Recent mine tailings dam failure disasters in Brazil and Canada have devastated surface environments and resulted in hundreds of deaths. These have been widely reported in the media and raised concerns about mining among the public and the Earth and environmental science community. A special collection in the journal GeoHealth will bring together the most up-to-date research under the theme Mining and Planetary Health.

Mining is a vital part of the global economy, providing metals and minerals, jobs, and other benefits, but can cause environmental pollution, health problems for ecosystems and humans, loss of biodiversity, and habitat alterations.

Mining is a vital part of the global economy, providing metals and minerals, jobs for local people and an international workforce, and benefits for national and local economies.

It also maps directly and indirectly on all 17 of the Sustainable Development Goals by providing, for example, the resources for renewable energy, innovation and infrastructure, and life on land.

However, mining can also cause environmental pollution and related health problems for ecosystems and humans [Plumlee and Morman, 2011; Zhang et al., 2012], and result in loss of biodiversity and habitat alterations [Sonter et al., 2018].

Nonetheless, plants and biota can adjust to the environmental conditions caused by mining pollution.
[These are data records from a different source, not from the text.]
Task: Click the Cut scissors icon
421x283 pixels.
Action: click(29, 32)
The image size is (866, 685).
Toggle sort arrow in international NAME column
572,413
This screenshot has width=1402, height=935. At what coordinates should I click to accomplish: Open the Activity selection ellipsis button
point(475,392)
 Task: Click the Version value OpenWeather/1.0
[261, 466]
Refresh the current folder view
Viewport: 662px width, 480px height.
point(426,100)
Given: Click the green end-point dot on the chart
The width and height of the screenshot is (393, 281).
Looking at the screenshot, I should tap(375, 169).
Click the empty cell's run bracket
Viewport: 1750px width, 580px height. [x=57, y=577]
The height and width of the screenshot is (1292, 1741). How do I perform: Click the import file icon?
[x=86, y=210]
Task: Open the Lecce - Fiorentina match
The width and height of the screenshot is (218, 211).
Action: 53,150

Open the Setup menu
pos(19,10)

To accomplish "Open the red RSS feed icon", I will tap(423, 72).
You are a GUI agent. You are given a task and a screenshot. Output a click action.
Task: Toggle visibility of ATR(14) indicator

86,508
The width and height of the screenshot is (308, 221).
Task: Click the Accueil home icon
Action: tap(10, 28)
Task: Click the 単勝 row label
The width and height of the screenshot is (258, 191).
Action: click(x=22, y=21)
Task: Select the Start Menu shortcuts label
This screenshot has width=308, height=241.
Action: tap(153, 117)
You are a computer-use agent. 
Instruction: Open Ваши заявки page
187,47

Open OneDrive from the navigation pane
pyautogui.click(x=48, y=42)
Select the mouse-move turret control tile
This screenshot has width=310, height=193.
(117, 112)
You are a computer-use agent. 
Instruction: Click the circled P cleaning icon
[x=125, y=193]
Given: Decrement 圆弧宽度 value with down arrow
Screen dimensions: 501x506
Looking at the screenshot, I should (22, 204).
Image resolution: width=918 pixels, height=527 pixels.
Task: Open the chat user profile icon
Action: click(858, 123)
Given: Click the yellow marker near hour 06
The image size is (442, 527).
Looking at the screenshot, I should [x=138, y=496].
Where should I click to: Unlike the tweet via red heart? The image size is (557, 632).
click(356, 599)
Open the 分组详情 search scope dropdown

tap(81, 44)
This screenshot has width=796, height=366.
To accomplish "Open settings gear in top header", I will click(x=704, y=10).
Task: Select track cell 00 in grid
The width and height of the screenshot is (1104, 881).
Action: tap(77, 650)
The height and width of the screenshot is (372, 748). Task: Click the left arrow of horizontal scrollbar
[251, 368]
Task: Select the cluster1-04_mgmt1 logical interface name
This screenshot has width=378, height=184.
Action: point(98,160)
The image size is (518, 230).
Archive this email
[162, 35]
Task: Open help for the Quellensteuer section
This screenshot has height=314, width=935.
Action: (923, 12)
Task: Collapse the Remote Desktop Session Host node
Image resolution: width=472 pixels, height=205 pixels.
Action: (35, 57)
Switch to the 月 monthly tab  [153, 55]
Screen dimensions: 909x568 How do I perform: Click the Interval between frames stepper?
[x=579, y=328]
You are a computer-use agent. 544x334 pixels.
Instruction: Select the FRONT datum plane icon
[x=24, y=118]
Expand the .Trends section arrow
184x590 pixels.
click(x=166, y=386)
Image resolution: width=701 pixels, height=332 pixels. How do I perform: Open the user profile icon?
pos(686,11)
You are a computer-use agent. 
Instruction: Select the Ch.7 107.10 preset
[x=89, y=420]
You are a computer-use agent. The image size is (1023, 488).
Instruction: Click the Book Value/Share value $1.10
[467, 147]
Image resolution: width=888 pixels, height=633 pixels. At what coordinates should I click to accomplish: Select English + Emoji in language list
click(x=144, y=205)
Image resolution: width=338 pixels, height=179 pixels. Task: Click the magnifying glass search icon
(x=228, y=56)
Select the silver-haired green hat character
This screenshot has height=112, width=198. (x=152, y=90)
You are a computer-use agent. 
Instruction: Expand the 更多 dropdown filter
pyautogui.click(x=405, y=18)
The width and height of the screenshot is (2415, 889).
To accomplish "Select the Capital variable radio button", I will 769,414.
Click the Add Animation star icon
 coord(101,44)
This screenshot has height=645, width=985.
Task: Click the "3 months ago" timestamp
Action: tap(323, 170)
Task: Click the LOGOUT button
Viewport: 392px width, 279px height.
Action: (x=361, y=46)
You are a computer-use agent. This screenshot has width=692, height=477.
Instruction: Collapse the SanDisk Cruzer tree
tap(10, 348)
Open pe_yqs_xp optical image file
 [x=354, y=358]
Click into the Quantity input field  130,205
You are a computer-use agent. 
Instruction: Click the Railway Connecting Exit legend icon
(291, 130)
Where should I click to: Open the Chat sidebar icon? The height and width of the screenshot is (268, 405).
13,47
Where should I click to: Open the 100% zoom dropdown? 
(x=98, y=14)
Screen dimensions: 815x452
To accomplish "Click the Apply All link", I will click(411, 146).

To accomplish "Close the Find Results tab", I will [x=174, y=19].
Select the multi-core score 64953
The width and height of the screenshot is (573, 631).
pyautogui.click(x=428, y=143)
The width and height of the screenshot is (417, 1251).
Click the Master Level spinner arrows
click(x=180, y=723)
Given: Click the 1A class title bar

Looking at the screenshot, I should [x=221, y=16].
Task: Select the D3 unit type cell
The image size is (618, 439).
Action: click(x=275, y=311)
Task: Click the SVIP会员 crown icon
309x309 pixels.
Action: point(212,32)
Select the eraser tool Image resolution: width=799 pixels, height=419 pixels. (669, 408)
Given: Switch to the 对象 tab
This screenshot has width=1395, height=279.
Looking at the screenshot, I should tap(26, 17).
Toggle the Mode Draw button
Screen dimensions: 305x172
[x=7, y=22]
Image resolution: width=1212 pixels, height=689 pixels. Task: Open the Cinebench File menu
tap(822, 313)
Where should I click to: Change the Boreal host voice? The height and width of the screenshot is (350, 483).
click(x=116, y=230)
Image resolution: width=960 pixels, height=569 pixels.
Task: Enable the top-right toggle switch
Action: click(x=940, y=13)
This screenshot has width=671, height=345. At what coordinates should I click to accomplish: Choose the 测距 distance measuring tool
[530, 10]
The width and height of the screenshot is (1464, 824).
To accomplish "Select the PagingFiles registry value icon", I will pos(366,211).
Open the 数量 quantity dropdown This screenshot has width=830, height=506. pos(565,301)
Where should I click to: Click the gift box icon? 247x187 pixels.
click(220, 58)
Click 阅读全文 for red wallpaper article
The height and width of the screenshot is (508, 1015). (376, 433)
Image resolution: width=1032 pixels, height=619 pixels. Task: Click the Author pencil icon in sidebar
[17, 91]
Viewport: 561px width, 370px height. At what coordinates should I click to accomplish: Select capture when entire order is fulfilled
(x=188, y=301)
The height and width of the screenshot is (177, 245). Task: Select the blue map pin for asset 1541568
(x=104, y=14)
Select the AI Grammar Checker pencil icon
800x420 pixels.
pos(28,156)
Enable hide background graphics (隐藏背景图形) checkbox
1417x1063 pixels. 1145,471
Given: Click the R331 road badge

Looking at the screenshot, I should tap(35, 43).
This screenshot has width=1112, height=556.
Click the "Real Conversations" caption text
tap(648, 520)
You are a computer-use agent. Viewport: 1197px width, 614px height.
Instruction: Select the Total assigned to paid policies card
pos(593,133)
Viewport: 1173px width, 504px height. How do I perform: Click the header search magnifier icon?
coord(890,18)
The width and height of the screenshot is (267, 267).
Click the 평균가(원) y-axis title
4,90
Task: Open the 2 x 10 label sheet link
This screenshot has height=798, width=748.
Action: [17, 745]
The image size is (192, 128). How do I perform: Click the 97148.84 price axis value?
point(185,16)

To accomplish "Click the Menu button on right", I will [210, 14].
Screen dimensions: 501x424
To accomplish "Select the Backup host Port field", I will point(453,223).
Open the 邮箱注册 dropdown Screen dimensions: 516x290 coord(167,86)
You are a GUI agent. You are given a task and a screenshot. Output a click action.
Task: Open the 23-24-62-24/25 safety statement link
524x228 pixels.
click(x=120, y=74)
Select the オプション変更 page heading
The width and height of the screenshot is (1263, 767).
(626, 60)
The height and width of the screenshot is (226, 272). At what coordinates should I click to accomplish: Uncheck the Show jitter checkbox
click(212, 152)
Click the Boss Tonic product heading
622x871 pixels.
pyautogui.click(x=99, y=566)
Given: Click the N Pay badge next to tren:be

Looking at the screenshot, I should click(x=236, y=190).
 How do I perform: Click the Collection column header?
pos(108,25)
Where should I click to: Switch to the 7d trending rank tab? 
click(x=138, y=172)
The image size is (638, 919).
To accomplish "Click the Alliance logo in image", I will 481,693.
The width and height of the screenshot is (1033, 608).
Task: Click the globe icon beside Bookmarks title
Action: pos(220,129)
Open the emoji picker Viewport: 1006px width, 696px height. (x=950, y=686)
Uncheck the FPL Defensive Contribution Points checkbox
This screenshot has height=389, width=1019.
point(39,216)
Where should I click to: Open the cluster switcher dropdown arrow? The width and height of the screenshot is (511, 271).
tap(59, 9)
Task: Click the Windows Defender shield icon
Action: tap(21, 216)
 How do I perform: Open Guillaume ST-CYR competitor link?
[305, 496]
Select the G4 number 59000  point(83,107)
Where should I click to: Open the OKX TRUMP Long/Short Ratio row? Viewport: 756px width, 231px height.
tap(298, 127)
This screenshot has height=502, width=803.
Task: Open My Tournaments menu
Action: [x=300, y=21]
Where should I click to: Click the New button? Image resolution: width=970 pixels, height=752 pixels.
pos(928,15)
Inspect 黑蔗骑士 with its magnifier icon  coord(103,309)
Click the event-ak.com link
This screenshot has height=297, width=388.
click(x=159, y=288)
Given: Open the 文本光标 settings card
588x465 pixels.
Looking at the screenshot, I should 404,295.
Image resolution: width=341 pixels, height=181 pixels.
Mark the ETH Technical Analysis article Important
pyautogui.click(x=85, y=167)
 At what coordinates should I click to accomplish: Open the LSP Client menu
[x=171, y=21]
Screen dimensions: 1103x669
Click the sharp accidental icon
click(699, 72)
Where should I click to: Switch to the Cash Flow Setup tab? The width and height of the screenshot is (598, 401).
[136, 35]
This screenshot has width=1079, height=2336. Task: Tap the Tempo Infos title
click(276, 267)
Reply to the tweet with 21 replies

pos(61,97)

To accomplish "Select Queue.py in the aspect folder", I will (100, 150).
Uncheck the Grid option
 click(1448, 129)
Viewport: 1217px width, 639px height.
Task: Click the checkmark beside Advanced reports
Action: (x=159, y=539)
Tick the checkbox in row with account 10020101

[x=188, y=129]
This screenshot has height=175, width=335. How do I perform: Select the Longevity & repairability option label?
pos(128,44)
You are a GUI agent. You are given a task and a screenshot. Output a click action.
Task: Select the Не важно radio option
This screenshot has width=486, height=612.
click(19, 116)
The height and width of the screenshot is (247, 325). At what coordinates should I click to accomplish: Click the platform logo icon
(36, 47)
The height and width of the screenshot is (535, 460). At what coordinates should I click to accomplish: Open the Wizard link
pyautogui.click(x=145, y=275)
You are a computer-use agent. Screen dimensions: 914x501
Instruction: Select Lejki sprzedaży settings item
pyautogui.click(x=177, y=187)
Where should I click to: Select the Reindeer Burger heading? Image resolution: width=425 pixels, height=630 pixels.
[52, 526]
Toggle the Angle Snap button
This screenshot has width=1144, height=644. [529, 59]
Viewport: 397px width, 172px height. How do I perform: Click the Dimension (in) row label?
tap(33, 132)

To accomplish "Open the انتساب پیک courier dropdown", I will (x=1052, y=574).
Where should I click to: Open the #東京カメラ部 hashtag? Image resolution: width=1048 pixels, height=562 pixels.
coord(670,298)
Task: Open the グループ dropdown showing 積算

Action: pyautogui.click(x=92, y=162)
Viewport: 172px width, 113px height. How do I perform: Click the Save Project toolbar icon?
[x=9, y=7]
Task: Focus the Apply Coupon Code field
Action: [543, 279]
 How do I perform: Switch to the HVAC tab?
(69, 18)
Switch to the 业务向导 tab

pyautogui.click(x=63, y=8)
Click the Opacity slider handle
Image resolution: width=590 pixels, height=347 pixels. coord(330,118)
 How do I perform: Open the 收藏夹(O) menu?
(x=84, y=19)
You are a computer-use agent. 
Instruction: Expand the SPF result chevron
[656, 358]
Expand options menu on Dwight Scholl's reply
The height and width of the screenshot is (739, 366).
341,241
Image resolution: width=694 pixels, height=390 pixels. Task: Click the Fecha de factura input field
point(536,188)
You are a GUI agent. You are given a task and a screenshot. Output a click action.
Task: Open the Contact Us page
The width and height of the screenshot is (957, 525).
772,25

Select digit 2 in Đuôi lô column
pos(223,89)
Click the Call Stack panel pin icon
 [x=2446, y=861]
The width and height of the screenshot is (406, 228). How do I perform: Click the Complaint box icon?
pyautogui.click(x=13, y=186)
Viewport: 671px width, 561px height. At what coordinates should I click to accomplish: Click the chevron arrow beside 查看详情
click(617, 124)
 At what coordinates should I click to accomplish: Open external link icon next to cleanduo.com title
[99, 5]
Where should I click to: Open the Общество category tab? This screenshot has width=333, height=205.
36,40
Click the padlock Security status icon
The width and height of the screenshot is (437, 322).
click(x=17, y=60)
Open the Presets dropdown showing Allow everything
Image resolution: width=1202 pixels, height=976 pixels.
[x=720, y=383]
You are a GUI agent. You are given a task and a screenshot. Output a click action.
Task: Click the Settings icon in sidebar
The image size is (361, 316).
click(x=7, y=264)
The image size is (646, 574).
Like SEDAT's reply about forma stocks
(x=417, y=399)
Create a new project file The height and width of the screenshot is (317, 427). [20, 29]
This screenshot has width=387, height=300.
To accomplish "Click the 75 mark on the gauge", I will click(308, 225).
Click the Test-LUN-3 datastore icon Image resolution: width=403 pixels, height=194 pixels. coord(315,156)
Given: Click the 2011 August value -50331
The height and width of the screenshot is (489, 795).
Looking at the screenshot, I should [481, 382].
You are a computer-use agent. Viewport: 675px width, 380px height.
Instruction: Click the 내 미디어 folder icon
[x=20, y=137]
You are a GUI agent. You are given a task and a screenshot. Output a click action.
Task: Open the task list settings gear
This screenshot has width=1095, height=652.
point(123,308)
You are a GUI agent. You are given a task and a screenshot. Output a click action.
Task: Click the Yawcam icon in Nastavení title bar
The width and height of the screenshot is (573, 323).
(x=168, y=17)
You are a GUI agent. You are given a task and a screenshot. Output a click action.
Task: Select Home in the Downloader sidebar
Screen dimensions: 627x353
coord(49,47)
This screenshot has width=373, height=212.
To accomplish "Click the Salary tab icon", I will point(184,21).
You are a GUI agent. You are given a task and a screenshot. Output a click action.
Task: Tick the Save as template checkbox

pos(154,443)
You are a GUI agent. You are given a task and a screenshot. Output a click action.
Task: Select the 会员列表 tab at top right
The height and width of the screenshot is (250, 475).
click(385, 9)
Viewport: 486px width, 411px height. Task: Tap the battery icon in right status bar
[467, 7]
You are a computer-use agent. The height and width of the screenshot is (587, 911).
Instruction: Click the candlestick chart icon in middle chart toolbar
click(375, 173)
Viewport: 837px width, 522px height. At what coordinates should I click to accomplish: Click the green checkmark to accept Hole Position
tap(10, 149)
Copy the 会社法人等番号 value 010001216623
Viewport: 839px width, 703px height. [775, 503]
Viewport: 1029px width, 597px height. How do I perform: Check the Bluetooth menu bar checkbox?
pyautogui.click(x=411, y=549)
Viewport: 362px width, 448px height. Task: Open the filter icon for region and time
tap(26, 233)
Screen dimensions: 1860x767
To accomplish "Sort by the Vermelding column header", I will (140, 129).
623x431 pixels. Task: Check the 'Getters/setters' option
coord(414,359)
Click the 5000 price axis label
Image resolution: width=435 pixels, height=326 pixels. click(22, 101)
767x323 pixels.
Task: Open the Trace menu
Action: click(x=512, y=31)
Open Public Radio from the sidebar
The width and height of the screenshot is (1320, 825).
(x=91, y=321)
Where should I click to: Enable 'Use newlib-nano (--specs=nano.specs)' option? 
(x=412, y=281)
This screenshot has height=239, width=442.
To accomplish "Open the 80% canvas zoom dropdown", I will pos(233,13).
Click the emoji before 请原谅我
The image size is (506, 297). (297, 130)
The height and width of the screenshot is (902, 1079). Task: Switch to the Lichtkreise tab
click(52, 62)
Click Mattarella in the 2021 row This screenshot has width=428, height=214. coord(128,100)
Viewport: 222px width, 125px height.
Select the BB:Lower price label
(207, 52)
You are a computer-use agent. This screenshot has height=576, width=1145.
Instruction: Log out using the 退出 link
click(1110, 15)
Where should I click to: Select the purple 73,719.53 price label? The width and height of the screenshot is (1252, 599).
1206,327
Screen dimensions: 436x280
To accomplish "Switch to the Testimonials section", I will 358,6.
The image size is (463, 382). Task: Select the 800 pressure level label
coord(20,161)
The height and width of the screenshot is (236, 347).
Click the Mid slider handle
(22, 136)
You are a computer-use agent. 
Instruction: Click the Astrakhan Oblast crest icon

For example, worms have adapted to the presence of historic lead-bearing mine wastes in Wales, UK [Andre et al., 2010], while metal-tolerant ‘metallophyte’ plants have evolved to grow and thrive in mining-contaminated soils in Australia [Paul et al., 2018].

Mining is essential today as it provide the raw materials we need for the sustainable clean energies and digital technology industries that will help to create a low-carbon economy [Arrobas et al., 2017]. To ensure that new mining activities do not create new problems, we must identify the impacts that these activities have had on planetary health and the ways in which they can be reduced or prevented.

The Mining and Planetary Health special collection will showcase new research, highlight areas of concern, and report success stories.

The Mining and Planetary Health special collection in AGU’s open access journal, GeoHealth, will showcase new research that summarizes the state of current knowledge of mining and planetary health, highlight areas of particular concern that require urgent action and further research, and report success stories that hold promise for contemporary and future environmental protection.

One of the first papers published in the special collection exemplifies this: Phenrat [2020] reports on a successful community citizen science study on spontaneously combusting coal-mine waste heaps in Myanmar that underpinned development of a risk management plan to protect individuals and communities.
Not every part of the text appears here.